Andryi Yarmolenko (A, West Ham, €20 milhões)

A primeira experiência de Yarmolenko fora da Ucrânia foi agridoce. Fez ótimas partidas em seu início de jornada com o Borussia Dortmund, mas caiu de rendimento junto com o time e perdeu quase todo o returno da Bundesliga por causa das lesões. Sai com a impressão de que poderia ter feito mais, embora ainda precise se provar. O preço pago pelo West Ham é relativamente baixo, mas correndo o risco de sofrer com um jogador de vidro. A rotação, ao menos, oferece outras opções a Manuel Pellegrini. Pode ter o seu brilho em uma equipe que, apesar da séria lesão de Manuel Lanzini, conseguiu segurar Marko Arnautovic e ainda contratou Felipe Anderson a peso de ouro, para ser o novo dono do time, após recuperar seu espaço na Lazio durante a reta final da última Serie A.

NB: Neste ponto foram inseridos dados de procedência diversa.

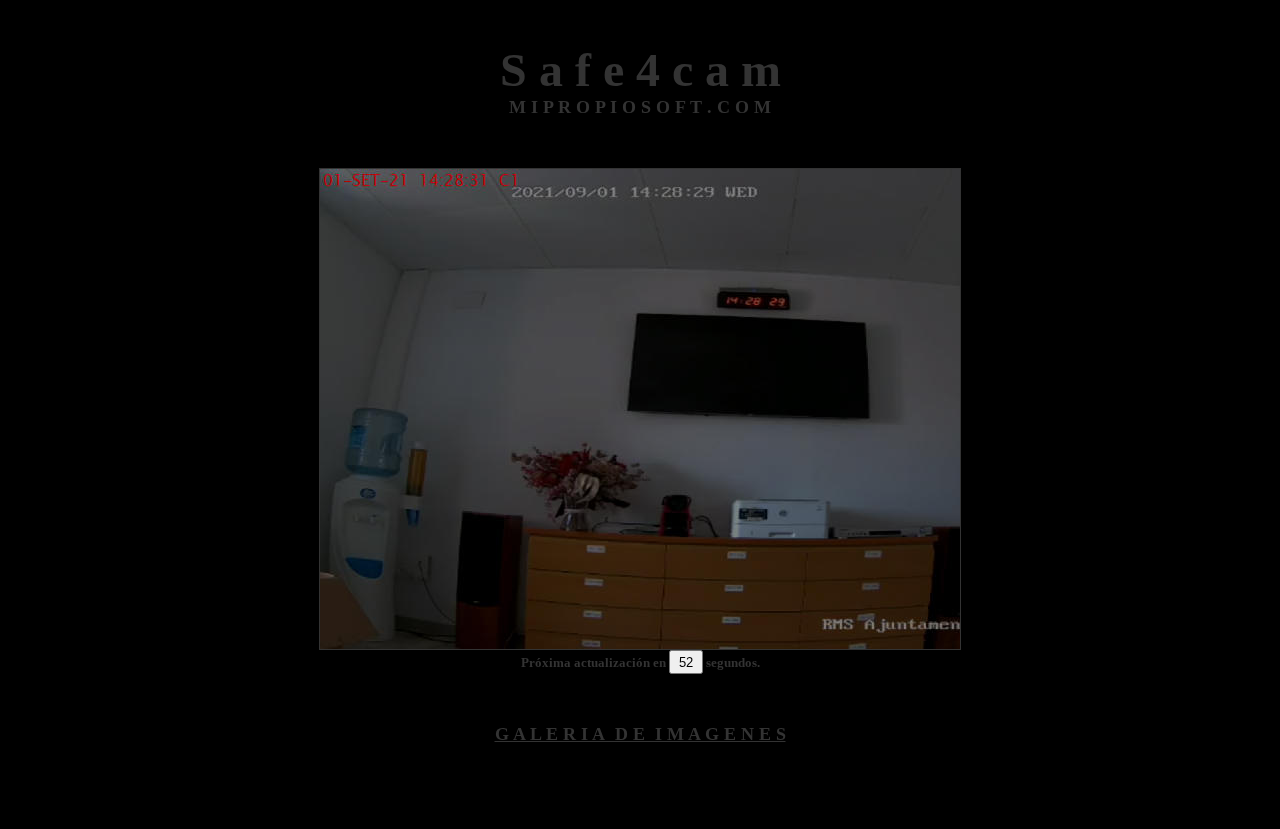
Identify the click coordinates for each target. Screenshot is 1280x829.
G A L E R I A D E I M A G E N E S (640, 734)
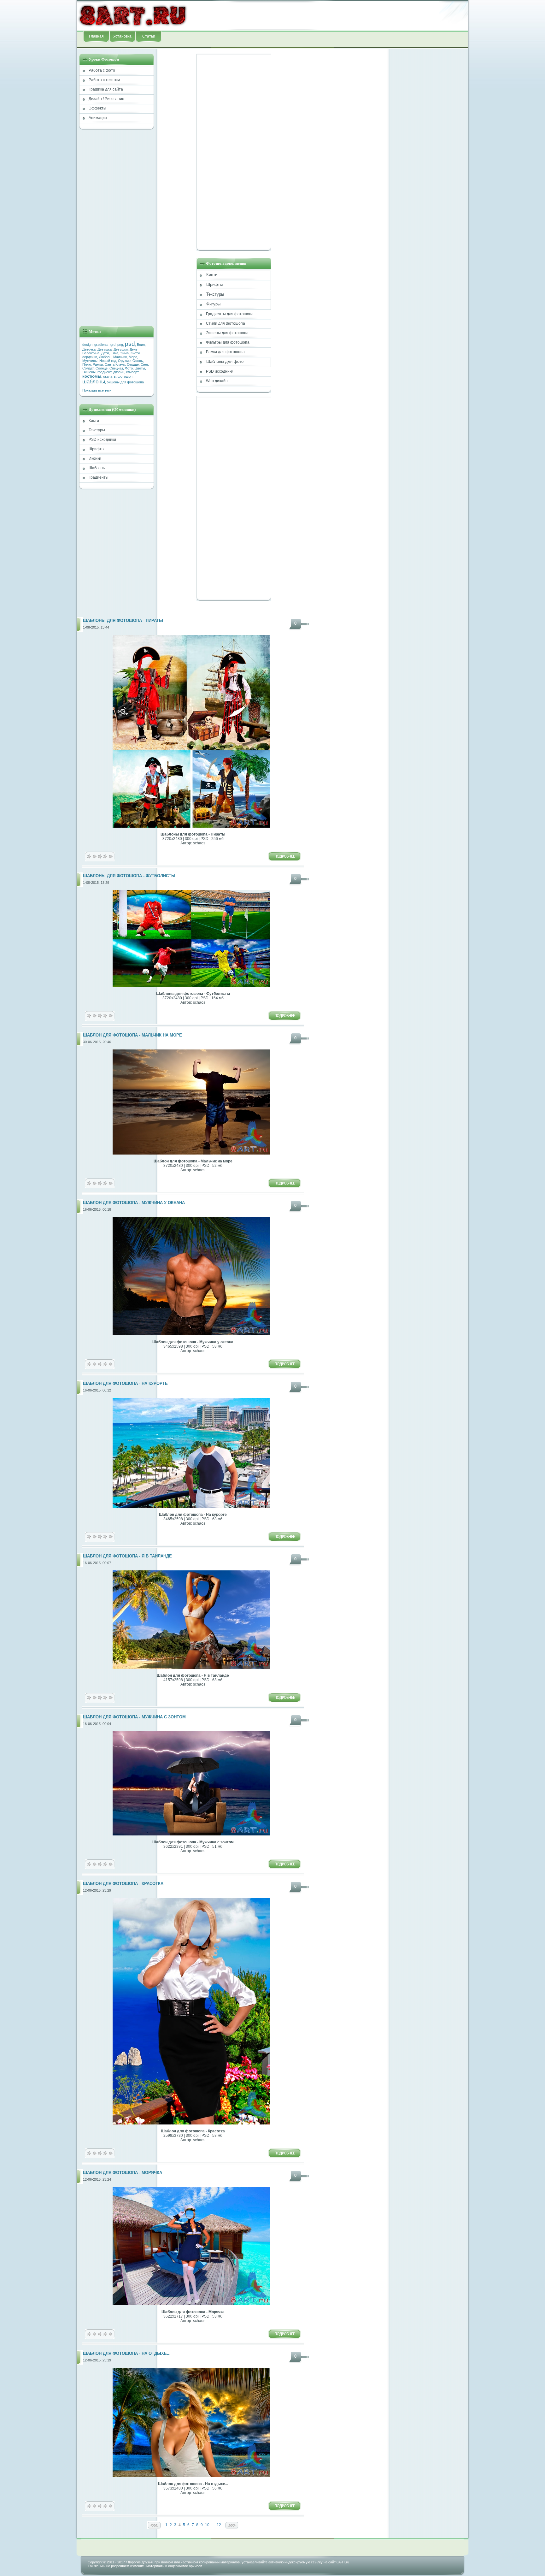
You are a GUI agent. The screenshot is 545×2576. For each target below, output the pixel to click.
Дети (105, 353)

Jack Wilshere (M, West Ham, sem custos)

Podemos gastar linhas e mais linhas falando sobre o que não deu certo na carreira de Wilshere. Entretanto, o meio-campista vinha em recuperação. Depois de um empréstimo não muito bom ao Bournemouth, teve boas atuações na temporada passada. E, ao não seguir no Arsenal, tornou-se uma alternativa plausível a qualquer equipe. O West Ham se prontificou em assumir a bronca e a confiar em sua afirmação. O interesse do meio-campista será essencial, algo que nem sempre se viu. Mas, considerando o alto investimento do time de Manuel Pellegrini, pode ser um dos protagonistas.

Fabián Balbuena (D, West Ham, €4 milhões)

Quase todos os últimos bons zagueiros que se destacaram no futebol brasileiro eram estrangeiros. Balbuena não foge desta regra. O paraguaio foi vital na conquista do Corinthians durante o último Brasileirão, combinando segurança e solidez. Tinha mercado para almejar mais e se transforma em um acerto relativamente barato do West Ham, dentro do padrão inglês. Pode tomar conta de uma defesa sem grandes referências e usar o clube como trampolim, tal qual outros ex-corintianos na década passada. Já valerá demais se, de alguma forma, puder seguir os passos de Carlos Tevez ou Javier Mascherano.

Yerry Mina (D, Everton, €30,25 milhões)

O Everton não pagou barato por Yerry Mina. O Barcelona quase triplicou o seu investimento no zagueiro que não agradou em seu semestre no Camp Nou, aproveitando bem o destaque que o colombiano teve durante a Copa do Mundo. Entretanto, não se nega que os Toffees levam um bom acréscimo, se ele conseguir realmente se adaptar à Premier League. É um defensor agressivo e com enorme presença de área, que contribui em suas subidas ao ataque e tem chão para melhorar, aos 23 anos. Melhor ainda é o gostinho que deixa por frustrar o Manchester United, outro bastante interessado em sua contratação.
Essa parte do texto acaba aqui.